Even though it may feel like fall has just begun, whether we like it or not, winter is going to happen. The clocks have been rolled back and the shorter, darker days of winter are here.

Before you hunker down for the colder temperatures, if you take a little extra time to care for your backyard patio furniture now, you’ll save yourself a lot of additional work come spring.

Take Inventory

Cushions, pillows and umbrellas should be the first to be packed up and stored. Although the newer outdoor fabrics are designed to resists mildew in an outdoor setting, if the fabric is bagged while even a little damp, you’re practically asking for mildew. Spot clean any stains according to the manufacturer’s instructions and leave them out to dry on a sunny day. Once they are totally dry, bag them in a trash bag for storage. Or better yet, use an old sheet to allow air to circulate completely over the winter months. If you can, hang them up to make it harder for pests to make your cushions their winter hideaway.

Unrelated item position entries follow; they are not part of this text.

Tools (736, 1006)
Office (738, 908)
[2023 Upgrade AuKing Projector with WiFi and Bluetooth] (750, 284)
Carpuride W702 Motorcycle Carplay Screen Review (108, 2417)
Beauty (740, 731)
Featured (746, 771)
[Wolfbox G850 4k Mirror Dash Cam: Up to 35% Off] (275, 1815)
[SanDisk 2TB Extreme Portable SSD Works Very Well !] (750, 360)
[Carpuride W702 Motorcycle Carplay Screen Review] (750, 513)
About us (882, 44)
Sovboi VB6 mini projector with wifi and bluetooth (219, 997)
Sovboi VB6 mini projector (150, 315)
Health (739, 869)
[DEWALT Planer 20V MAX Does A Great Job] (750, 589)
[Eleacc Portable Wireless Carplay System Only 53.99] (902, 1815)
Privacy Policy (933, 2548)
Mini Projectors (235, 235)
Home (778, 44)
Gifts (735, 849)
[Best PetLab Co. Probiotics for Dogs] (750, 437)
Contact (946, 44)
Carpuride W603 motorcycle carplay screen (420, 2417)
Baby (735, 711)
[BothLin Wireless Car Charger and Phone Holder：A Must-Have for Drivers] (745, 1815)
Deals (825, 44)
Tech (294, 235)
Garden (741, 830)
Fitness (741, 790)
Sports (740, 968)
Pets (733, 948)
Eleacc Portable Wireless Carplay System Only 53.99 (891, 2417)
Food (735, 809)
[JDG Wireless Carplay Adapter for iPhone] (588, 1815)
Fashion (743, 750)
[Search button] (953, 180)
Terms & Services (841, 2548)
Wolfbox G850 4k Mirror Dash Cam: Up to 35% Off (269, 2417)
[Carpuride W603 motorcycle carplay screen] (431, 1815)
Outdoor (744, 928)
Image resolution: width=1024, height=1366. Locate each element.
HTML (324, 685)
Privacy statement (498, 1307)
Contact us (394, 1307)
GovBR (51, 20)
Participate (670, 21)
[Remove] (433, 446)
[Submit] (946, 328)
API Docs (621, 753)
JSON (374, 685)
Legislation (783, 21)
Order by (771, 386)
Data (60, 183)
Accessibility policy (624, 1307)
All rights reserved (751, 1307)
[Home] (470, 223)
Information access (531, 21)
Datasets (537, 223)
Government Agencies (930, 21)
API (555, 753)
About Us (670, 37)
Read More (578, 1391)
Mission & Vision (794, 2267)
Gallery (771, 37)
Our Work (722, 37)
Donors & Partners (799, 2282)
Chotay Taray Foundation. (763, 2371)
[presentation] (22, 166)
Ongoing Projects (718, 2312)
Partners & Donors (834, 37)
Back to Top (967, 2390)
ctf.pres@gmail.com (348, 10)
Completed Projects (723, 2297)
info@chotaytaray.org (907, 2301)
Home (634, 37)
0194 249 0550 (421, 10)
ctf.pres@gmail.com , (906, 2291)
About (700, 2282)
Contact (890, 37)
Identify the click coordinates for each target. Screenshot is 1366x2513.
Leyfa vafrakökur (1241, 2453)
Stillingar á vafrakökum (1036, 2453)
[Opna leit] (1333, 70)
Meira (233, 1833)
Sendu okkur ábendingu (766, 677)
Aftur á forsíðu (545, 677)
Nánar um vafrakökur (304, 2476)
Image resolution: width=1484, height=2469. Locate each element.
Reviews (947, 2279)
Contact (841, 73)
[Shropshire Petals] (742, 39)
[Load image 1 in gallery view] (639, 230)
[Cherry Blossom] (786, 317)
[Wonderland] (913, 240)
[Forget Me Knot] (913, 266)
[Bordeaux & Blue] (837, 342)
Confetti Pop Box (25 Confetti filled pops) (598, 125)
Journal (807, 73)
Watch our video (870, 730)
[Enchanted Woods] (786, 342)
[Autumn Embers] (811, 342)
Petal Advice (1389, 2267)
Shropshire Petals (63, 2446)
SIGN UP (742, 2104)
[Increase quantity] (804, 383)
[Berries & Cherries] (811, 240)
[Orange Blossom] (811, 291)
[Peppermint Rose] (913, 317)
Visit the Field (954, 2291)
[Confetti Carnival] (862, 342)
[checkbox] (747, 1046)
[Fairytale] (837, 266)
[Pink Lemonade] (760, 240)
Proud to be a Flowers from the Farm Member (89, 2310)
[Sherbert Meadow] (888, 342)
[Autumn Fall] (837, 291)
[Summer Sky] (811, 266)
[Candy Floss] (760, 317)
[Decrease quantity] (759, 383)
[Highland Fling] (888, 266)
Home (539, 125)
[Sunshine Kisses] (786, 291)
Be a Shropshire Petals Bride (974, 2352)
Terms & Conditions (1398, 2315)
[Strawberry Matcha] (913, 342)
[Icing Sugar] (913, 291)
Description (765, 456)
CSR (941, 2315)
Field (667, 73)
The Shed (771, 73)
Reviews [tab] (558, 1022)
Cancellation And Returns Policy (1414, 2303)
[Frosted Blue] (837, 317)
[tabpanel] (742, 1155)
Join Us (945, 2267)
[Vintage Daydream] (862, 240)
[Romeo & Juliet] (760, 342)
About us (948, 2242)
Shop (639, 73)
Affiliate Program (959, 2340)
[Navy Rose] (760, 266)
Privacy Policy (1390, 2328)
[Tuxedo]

While some patio furniture and lawn products are manufactured to remain outdoors for the winter, if you can, move it indoors into a garage or shed. The less exposure to the elements it has, the longer it will last.

  • Wrought Iron

Sturdy as it is beautiful, wrought iron stills needs care. This classic patio furniture is susceptible to rust; and because of its weight, you’ll most likely be keeping it on the patio throughout the winter. Before you cover it, be sure to remove any rust that’s accumulated on it with a stiff wire brush. A coat with a good rust inhibiting exterior spray paint designed for wrought iron should keep it protected it during the months to come. Invest in a good quality tarp to protect it from ice and snow.

  • Aluminum

These days, almost all aluminum patio furniture has been powder coated to keep it from rusting. For added protection (after washing it down) apply a coat of automotive wax before you pack it up this fall. The truly ambitious can touch up scratches with car paint.

  • Plastic

Depending on how much dirt has accumulated, clean your plastic furniture with either warm soapy (dish detergent) water or Simple Green. Plastic will become brittle and crack in extreme cold, so it’s best to bring it indoors for the winter.

  • Rattan

Give rattan a good blast with a hose or power washer to get any built up dirt out of the crevices. Make sure to check the underside, as insects love rattan’s southern charm too.

Patio Pavers

Synthetic wicker can stay outdoors if covered, but natural rattan should be kept in a dry space. Both should be kept covered to prevent dust and dirt from settling in the crevices.

Patio pavers are manufactured using cement, so they can stain temporally if not cared for properly. The most common stain on backyard patio pavers occurs when a metal is left standing in the same place over a long period of time. Both wrought iron furniture and grills have been known to leave rust stains on pavers and cement patios.

To save yourself from an arduous cleaning project come spring, remove anyrust (see above) and spray metal patio legs with a clear acrylic spray. Cap metal parts that touch the pavers with outdoor furniture tips.